▸ Work item
Only what runs from the line with "This screenshot has width=1200, height=630." to the end of the data should appear in the answer, exactly as written and without pictures.

************

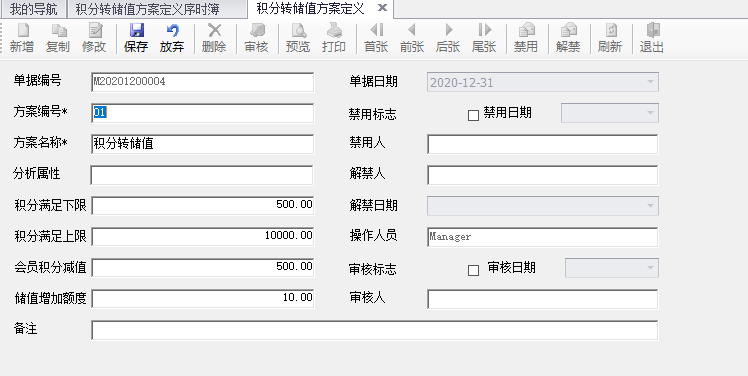
Task: Click the 删除 delete button
Action: (x=214, y=38)
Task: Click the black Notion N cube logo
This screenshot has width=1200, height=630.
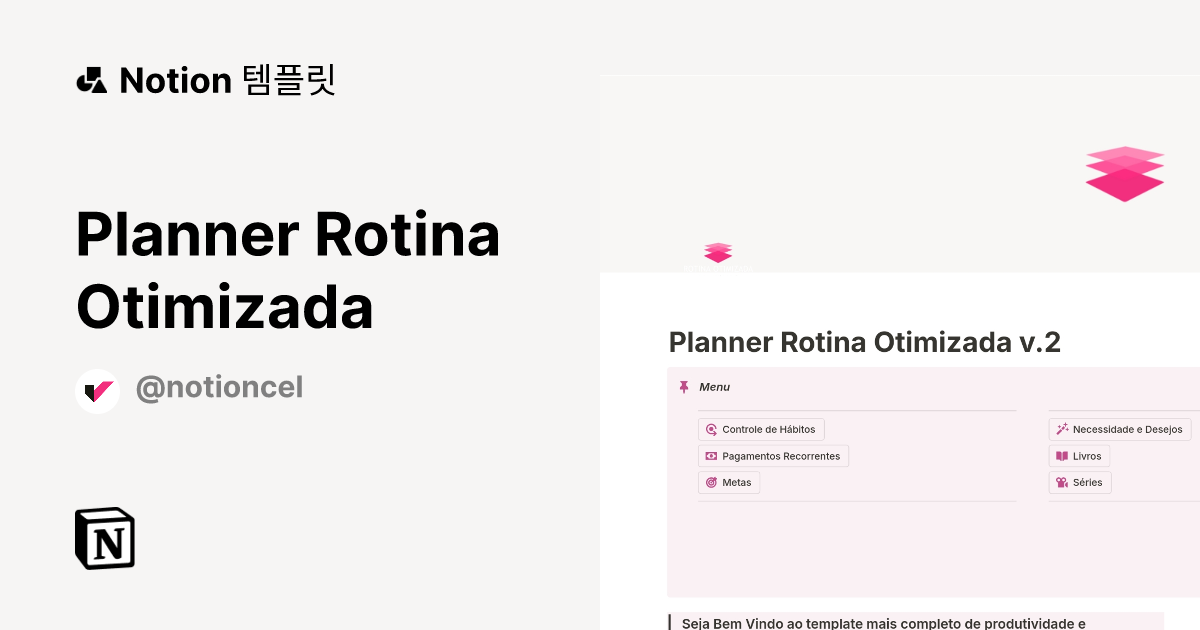Action: 104,538
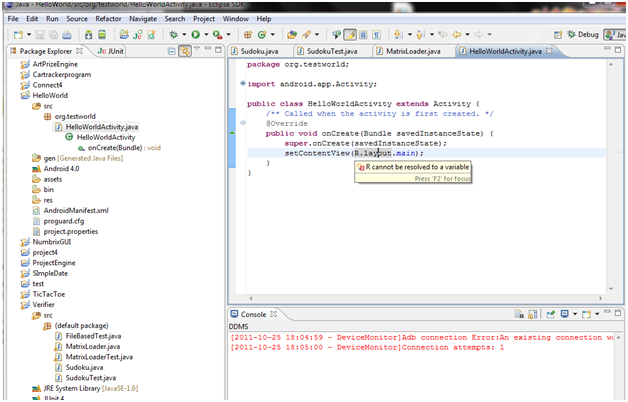Click the Java perspective button

click(617, 34)
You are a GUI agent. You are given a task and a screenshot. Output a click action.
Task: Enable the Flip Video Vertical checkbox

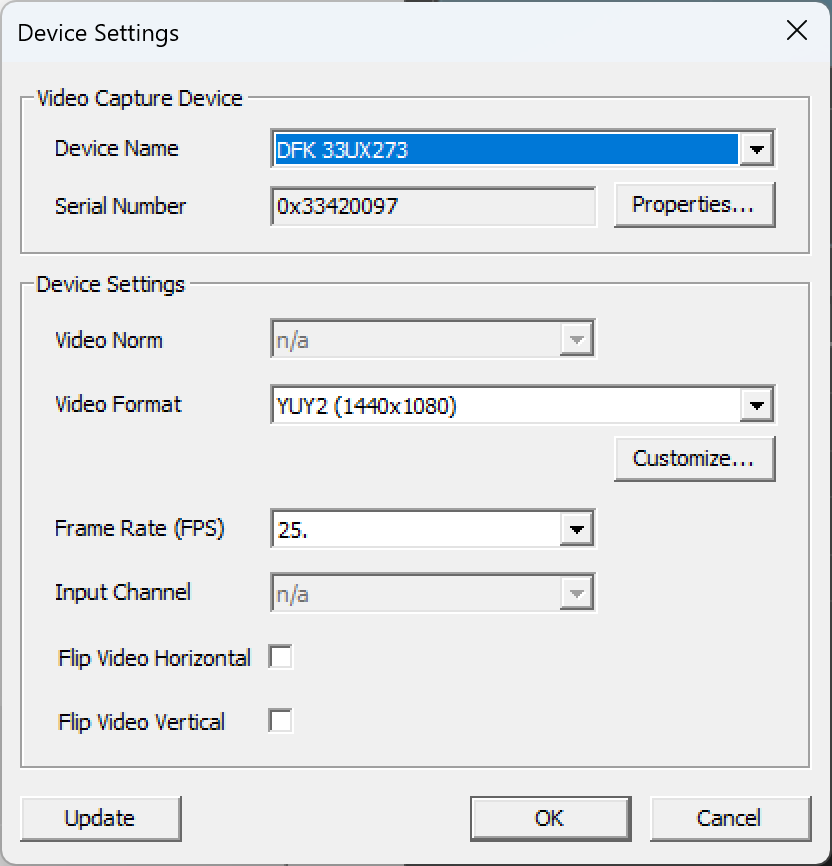(280, 721)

************

▸ Response
This screenshot has width=1200, height=630.
Action: 104,538
Click the Java perspective button

click(617, 34)
You are a GUI agent. You are given a task and a screenshot. Output a click action.
Task: Enable the Flip Video Vertical checkbox

(280, 721)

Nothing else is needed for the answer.